▶ **TO DO**:
Answer these questions from the interview excerpt below on fresh produce merchandising, one per line:
1. In the fresh produce realm, what beats price?
2. What do SpartanNash and Caito Foods publish annually?
3. What is described as far more conducive to success than utilizing multiple suppliers?

▶ **DOCUMENT SECTION**:
Along with that, merchandising needs to be tailored to fit a store’s demographics and customer base. We study a store’s target clientele.
Q8How much does data at the store level affect merchandising practices? How does a merchandiser utilize store-level metrics to change merchandising practices?
BK: We firmly believe that there is a level of consistency in consumer demand for fresh produce items no matter which part of the country a store is located in. On a periodic basis, we compile national sales data results and compare those to a specific store or company’s performance. While there could be slight differences from one region to another, every store in every location should have significant sales in the berry category, for example. Furthermore, packaged salads should be a significant contributor to department revenue.
The next step is to take a deeper dive into subcategories: what percentage of the berry category, for example, is represented by blueberries? Comparing subcategory performance to best-in-class retailers gives the merchandisers a strategy from a display and promotional perspective. The very design of the berry display is determined by the need to sell more of a specific berry variety.
Q9How can a retailer who wants or needs help merchandising fresh food get more information?
BK: The best way for a retailer to get more fresh food merchandising information is to partner with a supplier that values the importance of sharing that information. Enlisting the assistance of companies like SpartanNash and Caito Foods is a profound step towards finding fresh foods solutions. Both companies believe in the importance of fresh foods and are equipped to share ways to market and merchandise those foods more effectively. Most importantly, while the business world would be quick to point out how a supplier should seek to be valuable to a customer, a retailer should always strive to be a value to its suppliers as well. That’s why aligning with a comprehensive program—like that offered by SpartanNash and Caito Foods—is far more conducive to success than utilizing multiple suppliers.
Q10What are some of the highlights of Caito Foods’ and SpartanNash’s merchandising programs?
BK: The bottom line to any merchandising effort is this: how does it impact the customer’s shopping experience and how does it make a retailer distinctive from its competition? In the fresh produce realm, freshness and quality beat price. While current and future consumers will always value price, they also place a high premium on social interaction—meals with friends and family. During those times, who would argue that poor quality asparagus, for example, is acceptable?
We must return to a day where our store level merchandising reflects enthusiasm and passion. The excitement of large, colorful displays is contagious and carries forth throughout the store.
Moreover, consumers want to know that the growers, harvesters, and transporters of their food are treated with dignity and respect. They feel the same way about the associates who work at your store. At SpartanNash and Caito Foods, we refer to this as our corporate responsibility. We are mindful that the decisions we make impact our coworkers, customers, communities, and planet. We publish an annual CR Report to showcase our commitment.
Merchandising, more today than ever before, speaks to the heart and conscience of the consumer—and today’s merchants must recognize that as they go to market each day.
While trends may affect category assortment and consumers’ attitudes toward shopping, Bob tells me a focus on bringing enthusiasm to the grocery department and appealing to consumers’ values as well as their tastes is a time-tested recipe for success. And while ways of shopping may shift, the future of fresh produce, under the stewardship of capable merchandisers, is looking bright.

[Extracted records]
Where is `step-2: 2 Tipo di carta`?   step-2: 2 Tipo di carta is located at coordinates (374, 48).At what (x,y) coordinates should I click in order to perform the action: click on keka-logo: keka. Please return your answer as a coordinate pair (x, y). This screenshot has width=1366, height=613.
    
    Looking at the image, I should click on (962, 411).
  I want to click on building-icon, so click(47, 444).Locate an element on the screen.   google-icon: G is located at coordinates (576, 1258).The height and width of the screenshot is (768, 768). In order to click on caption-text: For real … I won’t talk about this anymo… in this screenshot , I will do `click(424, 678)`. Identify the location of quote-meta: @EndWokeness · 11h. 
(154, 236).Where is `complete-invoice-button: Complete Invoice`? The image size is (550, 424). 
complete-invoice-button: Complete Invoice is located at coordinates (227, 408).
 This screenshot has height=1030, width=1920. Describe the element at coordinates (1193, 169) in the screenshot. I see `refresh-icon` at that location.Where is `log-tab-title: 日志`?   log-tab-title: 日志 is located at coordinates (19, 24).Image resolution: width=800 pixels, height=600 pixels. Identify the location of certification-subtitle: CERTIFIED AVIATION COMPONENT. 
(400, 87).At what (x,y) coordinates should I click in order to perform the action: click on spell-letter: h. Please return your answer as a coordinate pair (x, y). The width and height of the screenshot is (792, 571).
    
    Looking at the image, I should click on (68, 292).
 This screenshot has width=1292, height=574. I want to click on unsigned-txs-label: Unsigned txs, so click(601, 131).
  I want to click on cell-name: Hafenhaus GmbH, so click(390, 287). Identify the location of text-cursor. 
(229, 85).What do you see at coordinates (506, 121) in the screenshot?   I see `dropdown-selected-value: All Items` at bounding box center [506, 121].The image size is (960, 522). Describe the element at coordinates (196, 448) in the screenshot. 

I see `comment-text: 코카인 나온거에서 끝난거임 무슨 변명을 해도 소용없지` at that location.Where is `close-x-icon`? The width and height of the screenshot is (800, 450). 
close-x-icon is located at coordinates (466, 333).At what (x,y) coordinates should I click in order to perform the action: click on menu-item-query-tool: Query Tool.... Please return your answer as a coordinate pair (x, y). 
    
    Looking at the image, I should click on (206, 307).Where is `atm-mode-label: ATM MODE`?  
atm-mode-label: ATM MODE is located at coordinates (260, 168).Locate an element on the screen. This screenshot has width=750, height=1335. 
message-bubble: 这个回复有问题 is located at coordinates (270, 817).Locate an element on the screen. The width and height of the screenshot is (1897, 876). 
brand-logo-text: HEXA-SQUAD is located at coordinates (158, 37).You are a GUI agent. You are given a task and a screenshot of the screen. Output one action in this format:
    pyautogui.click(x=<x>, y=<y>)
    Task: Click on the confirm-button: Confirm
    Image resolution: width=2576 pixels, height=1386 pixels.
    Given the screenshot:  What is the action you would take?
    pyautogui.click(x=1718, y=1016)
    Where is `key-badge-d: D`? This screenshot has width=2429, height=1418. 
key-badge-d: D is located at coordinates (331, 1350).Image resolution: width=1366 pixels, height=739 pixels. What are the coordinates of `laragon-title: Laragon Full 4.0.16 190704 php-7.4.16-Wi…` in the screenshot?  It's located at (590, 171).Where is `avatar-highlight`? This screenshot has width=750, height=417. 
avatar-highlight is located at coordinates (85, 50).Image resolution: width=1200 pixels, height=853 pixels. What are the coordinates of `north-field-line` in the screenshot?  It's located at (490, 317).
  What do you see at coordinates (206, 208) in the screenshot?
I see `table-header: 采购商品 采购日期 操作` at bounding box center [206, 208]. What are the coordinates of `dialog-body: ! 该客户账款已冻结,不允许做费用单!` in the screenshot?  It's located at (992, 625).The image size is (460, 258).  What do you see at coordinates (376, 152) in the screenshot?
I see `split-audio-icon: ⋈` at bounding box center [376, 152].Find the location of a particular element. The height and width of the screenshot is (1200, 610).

▶ **RESULT OF THE EXERCISE**:
1. Freshness and quality.
2. A CR Report.
3. Aligning with a comprehensive program, like the one offered by SpartanNash and Caito Foods.